What to do:
Given the material below, output exactly the lines from the line with "This screenshot has height=346, width=362." to the line with "Select the Privacy", both ends included, and no other lines.

:::

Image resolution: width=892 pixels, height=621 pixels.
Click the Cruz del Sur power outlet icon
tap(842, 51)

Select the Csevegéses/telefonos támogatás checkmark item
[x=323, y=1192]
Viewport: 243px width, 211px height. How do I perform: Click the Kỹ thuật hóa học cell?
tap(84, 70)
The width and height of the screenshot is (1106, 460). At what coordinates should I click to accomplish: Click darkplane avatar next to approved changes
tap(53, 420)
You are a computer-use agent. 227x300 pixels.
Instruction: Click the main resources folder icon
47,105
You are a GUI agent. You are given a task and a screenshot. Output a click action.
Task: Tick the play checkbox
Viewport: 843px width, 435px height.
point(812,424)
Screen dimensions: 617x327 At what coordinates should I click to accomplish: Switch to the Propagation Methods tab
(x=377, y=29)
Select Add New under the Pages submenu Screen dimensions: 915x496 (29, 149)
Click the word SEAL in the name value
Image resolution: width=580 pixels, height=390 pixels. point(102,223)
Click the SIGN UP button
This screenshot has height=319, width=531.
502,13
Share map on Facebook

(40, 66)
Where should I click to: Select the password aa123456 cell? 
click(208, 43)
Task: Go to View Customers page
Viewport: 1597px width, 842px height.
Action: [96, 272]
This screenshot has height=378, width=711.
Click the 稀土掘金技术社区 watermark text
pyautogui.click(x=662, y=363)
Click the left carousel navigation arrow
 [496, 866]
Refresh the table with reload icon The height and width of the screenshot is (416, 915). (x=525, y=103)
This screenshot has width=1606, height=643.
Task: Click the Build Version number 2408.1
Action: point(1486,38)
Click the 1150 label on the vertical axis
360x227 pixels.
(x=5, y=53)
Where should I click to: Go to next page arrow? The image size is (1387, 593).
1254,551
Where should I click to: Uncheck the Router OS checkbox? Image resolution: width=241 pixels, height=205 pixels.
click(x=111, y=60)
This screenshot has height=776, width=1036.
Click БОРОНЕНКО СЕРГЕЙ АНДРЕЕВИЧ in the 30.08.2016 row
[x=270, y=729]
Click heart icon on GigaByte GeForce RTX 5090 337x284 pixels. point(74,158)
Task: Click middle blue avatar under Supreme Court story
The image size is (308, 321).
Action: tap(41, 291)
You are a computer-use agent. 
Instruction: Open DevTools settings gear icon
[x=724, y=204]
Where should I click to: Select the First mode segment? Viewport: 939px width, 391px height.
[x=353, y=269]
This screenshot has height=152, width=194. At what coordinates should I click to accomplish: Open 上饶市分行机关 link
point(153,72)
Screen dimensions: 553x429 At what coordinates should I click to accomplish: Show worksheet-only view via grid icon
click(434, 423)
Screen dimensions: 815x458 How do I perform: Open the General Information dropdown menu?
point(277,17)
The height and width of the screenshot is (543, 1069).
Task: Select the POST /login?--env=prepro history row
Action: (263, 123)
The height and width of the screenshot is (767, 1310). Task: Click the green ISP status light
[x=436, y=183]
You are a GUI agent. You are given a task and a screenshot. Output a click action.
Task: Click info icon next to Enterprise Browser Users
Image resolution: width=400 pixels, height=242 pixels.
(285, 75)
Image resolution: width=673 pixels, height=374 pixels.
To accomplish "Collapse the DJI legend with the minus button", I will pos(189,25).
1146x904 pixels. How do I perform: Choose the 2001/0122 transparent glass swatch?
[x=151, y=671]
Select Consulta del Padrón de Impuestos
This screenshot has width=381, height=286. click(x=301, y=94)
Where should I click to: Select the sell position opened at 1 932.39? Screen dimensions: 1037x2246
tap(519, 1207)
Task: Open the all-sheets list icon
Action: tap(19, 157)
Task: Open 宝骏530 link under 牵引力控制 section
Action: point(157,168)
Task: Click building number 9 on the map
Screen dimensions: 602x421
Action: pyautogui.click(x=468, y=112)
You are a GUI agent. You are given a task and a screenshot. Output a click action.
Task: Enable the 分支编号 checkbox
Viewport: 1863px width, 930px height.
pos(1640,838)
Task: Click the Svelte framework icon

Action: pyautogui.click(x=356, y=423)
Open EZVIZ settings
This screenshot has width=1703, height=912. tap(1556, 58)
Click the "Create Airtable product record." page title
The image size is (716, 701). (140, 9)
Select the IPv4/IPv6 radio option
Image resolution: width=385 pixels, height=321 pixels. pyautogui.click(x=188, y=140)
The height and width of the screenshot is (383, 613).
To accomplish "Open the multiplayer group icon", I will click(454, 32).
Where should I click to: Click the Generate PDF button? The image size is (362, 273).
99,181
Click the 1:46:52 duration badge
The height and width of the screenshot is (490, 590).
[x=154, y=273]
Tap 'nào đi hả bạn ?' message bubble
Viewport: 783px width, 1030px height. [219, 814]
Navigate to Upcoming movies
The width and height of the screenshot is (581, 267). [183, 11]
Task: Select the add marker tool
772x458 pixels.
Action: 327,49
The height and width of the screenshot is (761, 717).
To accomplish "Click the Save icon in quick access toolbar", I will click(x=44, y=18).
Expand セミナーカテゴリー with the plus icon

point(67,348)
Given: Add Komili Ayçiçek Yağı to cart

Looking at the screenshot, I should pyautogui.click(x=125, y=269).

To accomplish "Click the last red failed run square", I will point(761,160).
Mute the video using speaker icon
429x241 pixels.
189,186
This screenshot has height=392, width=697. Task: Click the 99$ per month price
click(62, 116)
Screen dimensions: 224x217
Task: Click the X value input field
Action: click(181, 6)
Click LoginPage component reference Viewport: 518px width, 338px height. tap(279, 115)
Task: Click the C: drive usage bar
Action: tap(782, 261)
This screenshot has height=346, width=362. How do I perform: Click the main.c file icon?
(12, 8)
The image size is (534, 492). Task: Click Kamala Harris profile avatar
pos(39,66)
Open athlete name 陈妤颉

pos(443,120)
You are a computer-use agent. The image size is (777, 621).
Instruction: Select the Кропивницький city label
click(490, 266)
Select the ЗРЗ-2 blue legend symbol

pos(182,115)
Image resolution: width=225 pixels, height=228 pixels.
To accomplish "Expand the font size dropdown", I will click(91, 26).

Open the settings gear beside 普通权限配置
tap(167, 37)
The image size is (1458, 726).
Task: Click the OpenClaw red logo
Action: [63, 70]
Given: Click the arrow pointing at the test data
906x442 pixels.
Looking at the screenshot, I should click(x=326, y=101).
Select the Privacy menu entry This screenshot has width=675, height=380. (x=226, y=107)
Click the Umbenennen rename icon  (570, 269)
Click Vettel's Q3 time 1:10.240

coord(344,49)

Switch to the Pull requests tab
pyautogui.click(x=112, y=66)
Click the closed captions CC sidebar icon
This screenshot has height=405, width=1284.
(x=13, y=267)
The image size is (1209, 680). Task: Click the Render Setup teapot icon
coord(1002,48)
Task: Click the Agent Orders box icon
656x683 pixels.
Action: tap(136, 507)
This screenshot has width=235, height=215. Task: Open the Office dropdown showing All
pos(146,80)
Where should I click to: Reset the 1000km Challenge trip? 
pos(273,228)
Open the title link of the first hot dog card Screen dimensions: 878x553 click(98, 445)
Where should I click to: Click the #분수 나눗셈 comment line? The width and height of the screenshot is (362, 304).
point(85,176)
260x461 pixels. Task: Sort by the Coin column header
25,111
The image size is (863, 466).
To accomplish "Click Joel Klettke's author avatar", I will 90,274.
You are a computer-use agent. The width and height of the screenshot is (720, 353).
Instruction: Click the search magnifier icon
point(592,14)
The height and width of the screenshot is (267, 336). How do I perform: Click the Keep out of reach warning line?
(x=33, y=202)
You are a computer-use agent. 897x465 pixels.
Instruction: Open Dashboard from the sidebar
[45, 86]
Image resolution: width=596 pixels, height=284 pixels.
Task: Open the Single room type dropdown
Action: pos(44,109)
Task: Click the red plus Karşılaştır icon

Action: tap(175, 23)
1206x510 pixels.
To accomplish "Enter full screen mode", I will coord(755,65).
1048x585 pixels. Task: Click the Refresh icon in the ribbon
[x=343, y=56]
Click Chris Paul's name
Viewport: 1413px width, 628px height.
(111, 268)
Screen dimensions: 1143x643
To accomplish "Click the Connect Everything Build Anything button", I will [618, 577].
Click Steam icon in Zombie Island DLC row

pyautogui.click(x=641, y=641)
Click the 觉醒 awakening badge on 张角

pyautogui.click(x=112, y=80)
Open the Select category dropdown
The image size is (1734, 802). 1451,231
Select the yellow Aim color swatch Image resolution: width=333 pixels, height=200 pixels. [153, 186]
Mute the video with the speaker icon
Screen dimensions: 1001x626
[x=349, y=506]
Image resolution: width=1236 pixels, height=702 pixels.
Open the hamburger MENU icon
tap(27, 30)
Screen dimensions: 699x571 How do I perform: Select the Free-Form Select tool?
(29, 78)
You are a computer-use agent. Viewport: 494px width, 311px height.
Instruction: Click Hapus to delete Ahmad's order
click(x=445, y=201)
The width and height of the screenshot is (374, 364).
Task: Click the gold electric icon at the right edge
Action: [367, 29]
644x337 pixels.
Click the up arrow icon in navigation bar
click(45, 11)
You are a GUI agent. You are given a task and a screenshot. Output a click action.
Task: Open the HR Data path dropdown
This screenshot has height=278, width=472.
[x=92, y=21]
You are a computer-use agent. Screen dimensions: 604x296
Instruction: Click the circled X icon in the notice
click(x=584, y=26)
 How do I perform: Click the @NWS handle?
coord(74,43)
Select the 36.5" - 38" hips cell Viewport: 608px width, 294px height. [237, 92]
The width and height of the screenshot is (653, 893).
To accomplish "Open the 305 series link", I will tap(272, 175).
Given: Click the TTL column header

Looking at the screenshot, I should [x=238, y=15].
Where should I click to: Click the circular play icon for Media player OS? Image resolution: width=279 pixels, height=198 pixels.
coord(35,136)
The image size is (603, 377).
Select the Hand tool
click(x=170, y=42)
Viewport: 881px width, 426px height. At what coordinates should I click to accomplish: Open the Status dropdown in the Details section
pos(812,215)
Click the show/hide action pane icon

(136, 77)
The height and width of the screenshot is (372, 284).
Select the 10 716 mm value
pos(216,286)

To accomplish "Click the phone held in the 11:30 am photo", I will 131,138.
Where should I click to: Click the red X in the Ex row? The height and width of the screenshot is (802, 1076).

:::

Task output:
This screenshot has height=346, width=362. How do I perform: Click the main.c file icon?
(12, 8)
The image size is (534, 492). Task: Click Kamala Harris profile avatar
pos(39,66)
Open athlete name 陈妤颉

pos(443,120)
You are a computer-use agent. The image size is (777, 621).
Instruction: Select the Кропивницький city label
click(490, 266)
Select the ЗРЗ-2 blue legend symbol

pos(182,115)
Image resolution: width=225 pixels, height=228 pixels.
To accomplish "Expand the font size dropdown", I will click(91, 26).

Open the settings gear beside 普通权限配置
tap(167, 37)
The image size is (1458, 726).
Task: Click the OpenClaw red logo
Action: [63, 70]
Given: Click the arrow pointing at the test data
906x442 pixels.
Looking at the screenshot, I should click(x=326, y=101).
Select the Privacy menu entry This screenshot has width=675, height=380. (x=226, y=107)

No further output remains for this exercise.